'Prawie' ruskie pierogi

Pierogi!

Kto ich nie lubi? Nie znam takiej osoby :D

Kiedy zaczęłam pracować w Polsce pierwszy raz, kilka lat temu, często miałam w pracy szkolenia i spotkania które wiązały się z jedzeniem obiadów w restauracjach, Były to zazwyczaj różnego rodzaju tradycyjne restauracje, i jako osoba stroniąca od mięsa zawsze miałam problem z doborem tego co zjem. Ku mojemu ratunkowi zawsze były dostępne pierogi ruskie :D

Teraz, po kilka latach, wiedząc, że niestety ziemniaki to nie jest coś co powinno istnieć w moim jadłospisie, eksperymentuję często czym by je tu zastąpić w daniach które tak lubię.

W taki sposób powstały 'prawie' ruskie pierogi :) Prawie, bo z niepaloną kaszą gryczaną zamiast ziemniaków.
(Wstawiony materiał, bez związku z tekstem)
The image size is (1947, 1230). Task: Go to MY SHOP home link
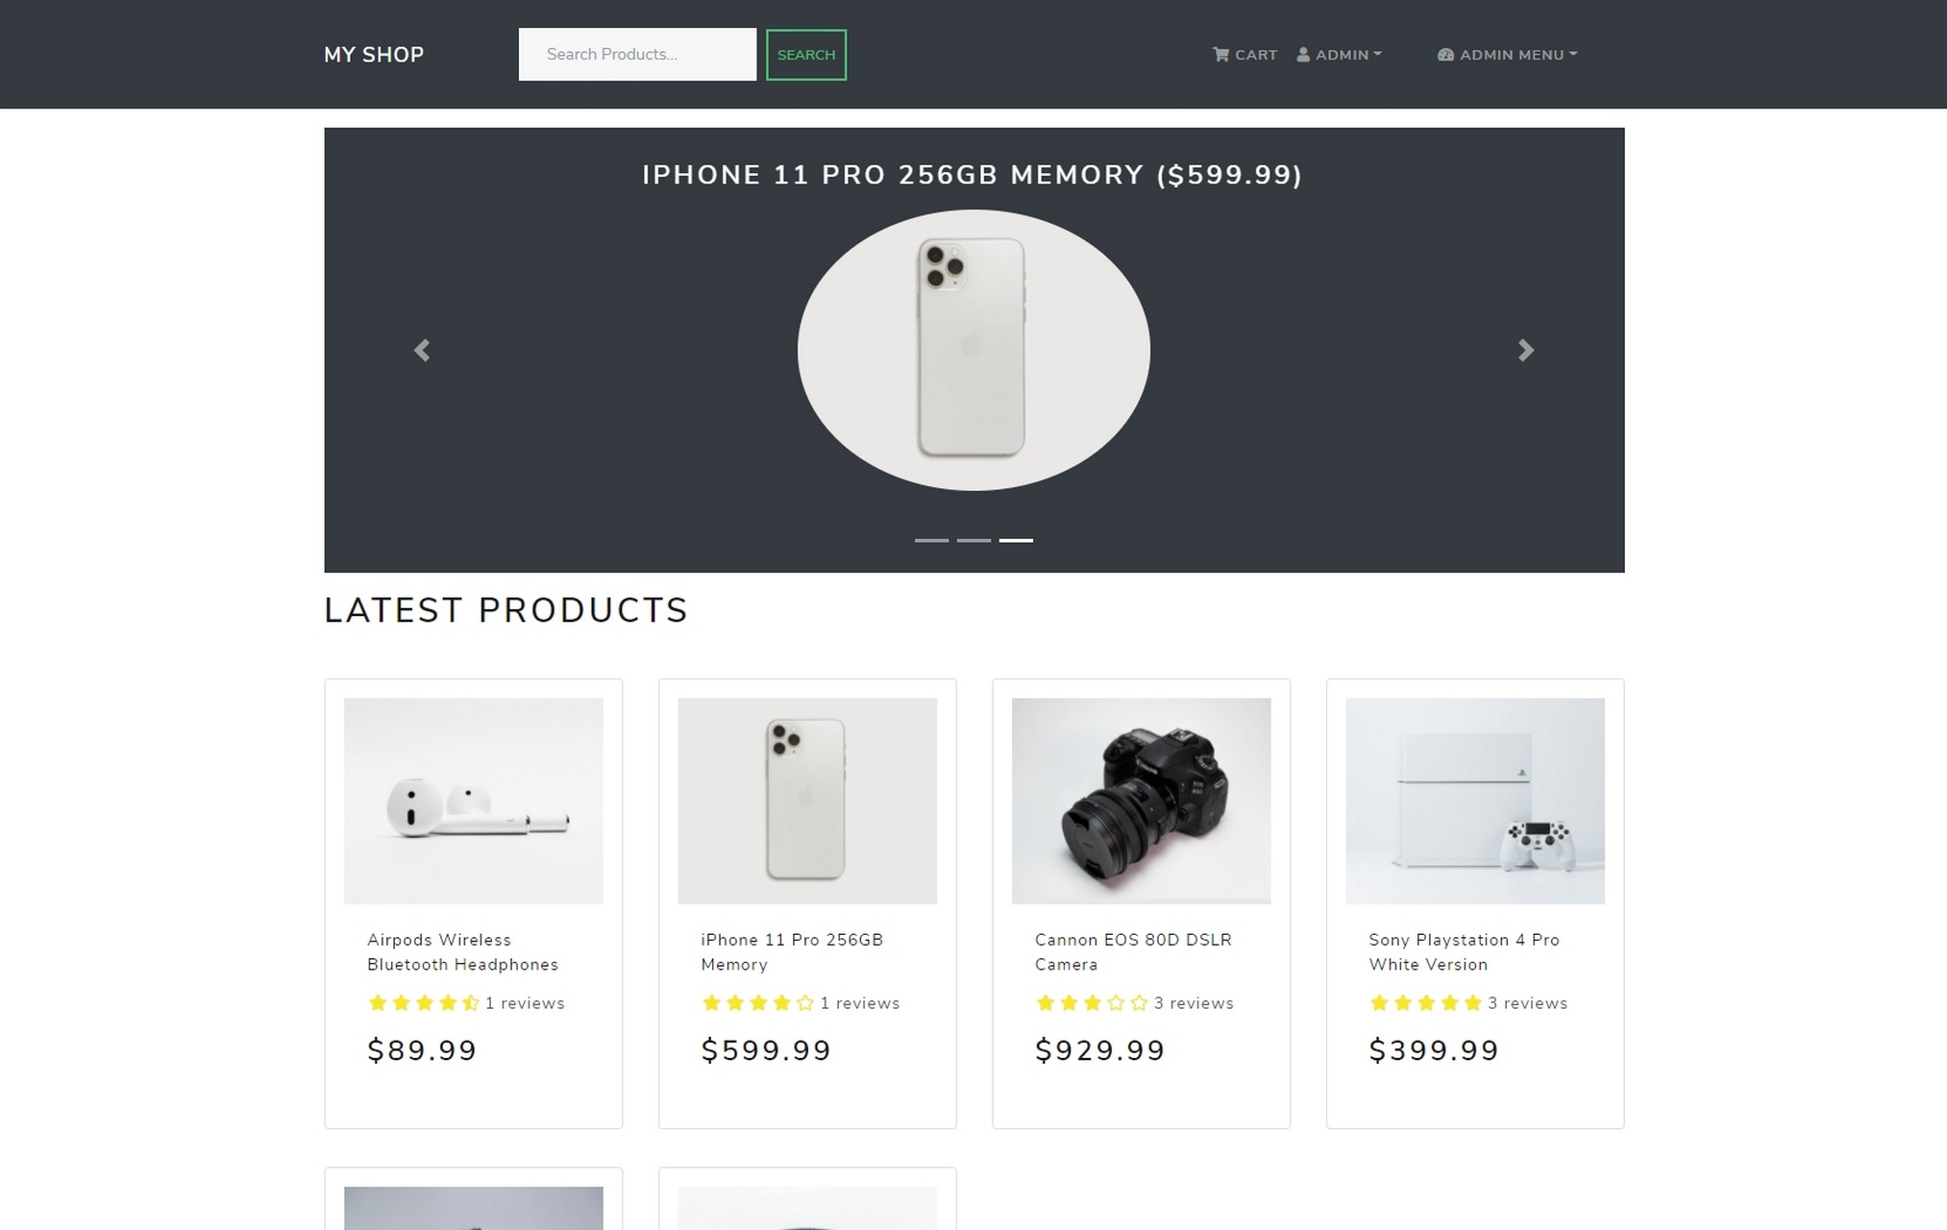click(374, 55)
I wiecie co? Są wyśmienite :D



Składniki i wykonanie:

Farsz -
100g kaszy gryczanej niepalonej
250g twarogu półtłustego
1 duża cebula, najlepiej cukrowa
olej
sól i pieprz do smaku

Kaszę ugotować do miękkości. Cebulę pokroić drobno i zezłocić dobrze na oleju. Dodać kaszę oraz twaróg. Wszystko dobrze razem wymieszać, można trochę ugnieść (jak ziemniaki). Dodać sól i pieprz do smaku.

Ciasto -
1/2 kg mąki razowej, u mnie orkiszowa
50/60 ml oliwy z oliwek
200 ml gorącej wody
Szczypta soli

Mąkę przesiać do dużej miski, dodać sól i wymieszać. Zagotować wodę i odstawić na kilka minut. Dodać olej, wymieszać.  Potem powoli dodawać gorącą wodę,  cały czas mieszając. Radzę używać do tego dużej łyżki, robota kuchennego z hakiem, 'wąsami' lub ogólnie zagniatać w robocie. Bardzo łatwo poparzyć łapki :) Ciasto powinno być sprężyste i gładkie,  choć twardsze niż z maki białej. Wyjąć ciasto na oproszoną mąką stolnicę/blat. Przegnieść, rozwałkować po kawałku, wycinać koła i nakładać łyżeczką farsz. Zalepić. Najlepiej pierogi odłożyć na trochę by przeschły, i dopiero gotować partiami, dzięki czemu zmniejszy się możliwość pękania pierogów podczas gotowania.